__Assignment__: The entries that follow should be written out exactly.

· · · · ·

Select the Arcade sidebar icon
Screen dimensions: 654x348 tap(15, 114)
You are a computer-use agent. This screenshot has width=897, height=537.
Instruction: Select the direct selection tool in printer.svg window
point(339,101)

· · · · ·

__Solution to this task__:
Select the Arcade sidebar icon
Screen dimensions: 654x348 tap(15, 114)
You are a computer-use agent. This screenshot has width=897, height=537.
Instruction: Select the direct selection tool in printer.svg window
point(339,101)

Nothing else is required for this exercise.